*Brano fornito*.
++++++++++++++++++++

5. La prevenzione e la manutenzione quali fondamenti della 'conservazione programmata' di Urbani
L'attenzione di Urbani al restauro dei manufatti artistici nel rapporto tra 'tecnica' (nel significato heideggeriano) e conservazione dell'ambiente avviene per tappe successive, ed è certamente sollecitata dal dibattito internazionale immediatamente seguito ai citati disastri di Venezia e Firenze e dall'incontro con due figure, non a caso di formazione scientifica, come il fisico tecnico Marcello Paribeni e il chimico industriale Giorgio Torraca. Nella prima di queste tappe, Urbani dichiara inevasa la fondamentale questione di un'esatta definizione dello stato di conservazione del manufatto su cui si interviene, giacché in genere ci si limita a giudizi di natura semplicemente visiva - 'cattivo, mediocre, buono' - e mai fondati su basi scientifiche; in realtà, si potrà dire di non essere intervenuti a caso su un'opera d'arte solo quando sarà stata individuata una "metodologia di indagine che riferisca dello stato attuale della cosa da conservare come di una entità misurabile, a partire dalla quale siano oggettivamente deducibili le tecniche appropriate per rallentarne al massimo la continua evoluzione [del deperimento]" (v. Urbani, 1973, p. 8). Dopo di che Urbani sottolinea come l'inevitabile aggiunta di nuove sostanze connessa a ogni intervento di restauro renda ancora più eterogeneo l'originario complesso di materiali e strutture costitutivo di ogni opera d'arte, e avverte che quanto più un oggetto è eterogeneo, tanto più complessa ne diviene la conservazione. Ciò vale ancora di più quando queste eterogeneità siano indotte da sostanze di formulazione moderna, senza quindi conoscerne esattamente l'evoluzione nel tempo, e quando queste stesse sostanze, pur se in teoria reversibili, non lo siano più, o lo siano soltanto limitatamente, perché divenute parte integrante del manufatto di partenza. Così da poter affermare - allora e oggi - che ogni restauro, oltre a essere un intervento post factum (un intervento, cioè, che riconosce un danno avvenuto), rappresenta anche un potenziale acceleratore del naturale degrado cui è sottoposta nel tempo un'opera d'arte. Il problema che si pone a un conservatore, dunque, non è tanto quello di come arrivare a eseguire restauri sempre migliori, quanto quello di fare in modo che le opere d'arte abbiano sempre meno bisogno di restauri.

++++++++++++++++++++

*Dati mostrati*.
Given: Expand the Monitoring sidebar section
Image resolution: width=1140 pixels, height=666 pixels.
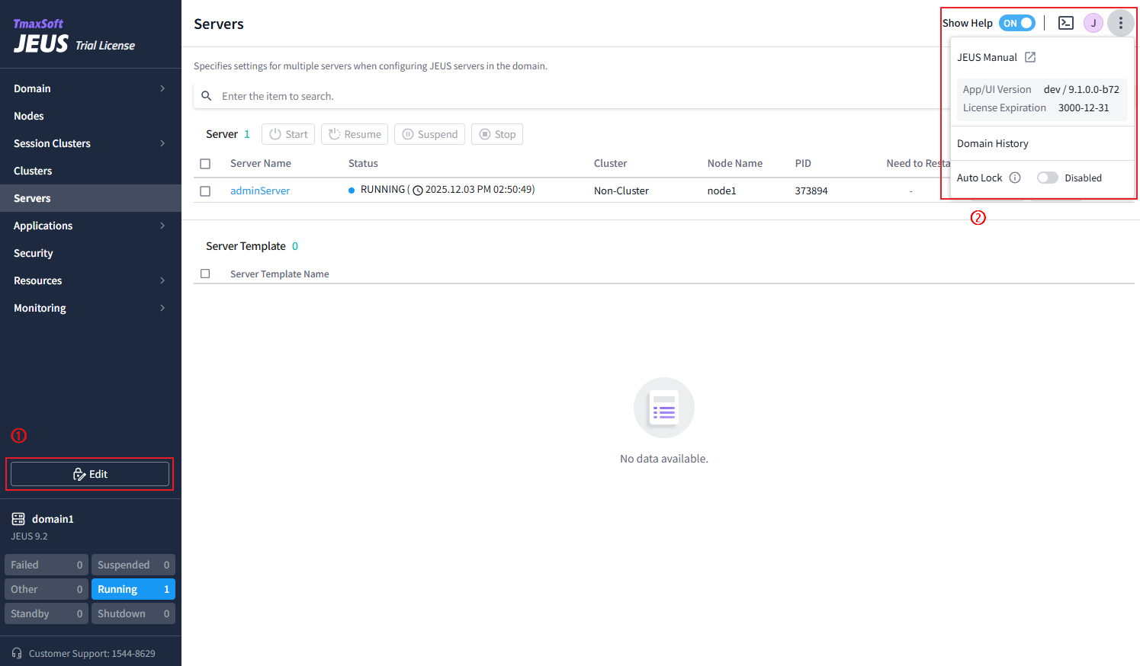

++++++++++++++++++++

*Richiesta*. Secondo il brano sulla conservazione programmata di Urbani, quali due figure di formazione scientifica incontrò Urbani?

*Risultato*. Il fisico tecnico Marcello Paribeni e il chimico industriale Giorgio Torraca.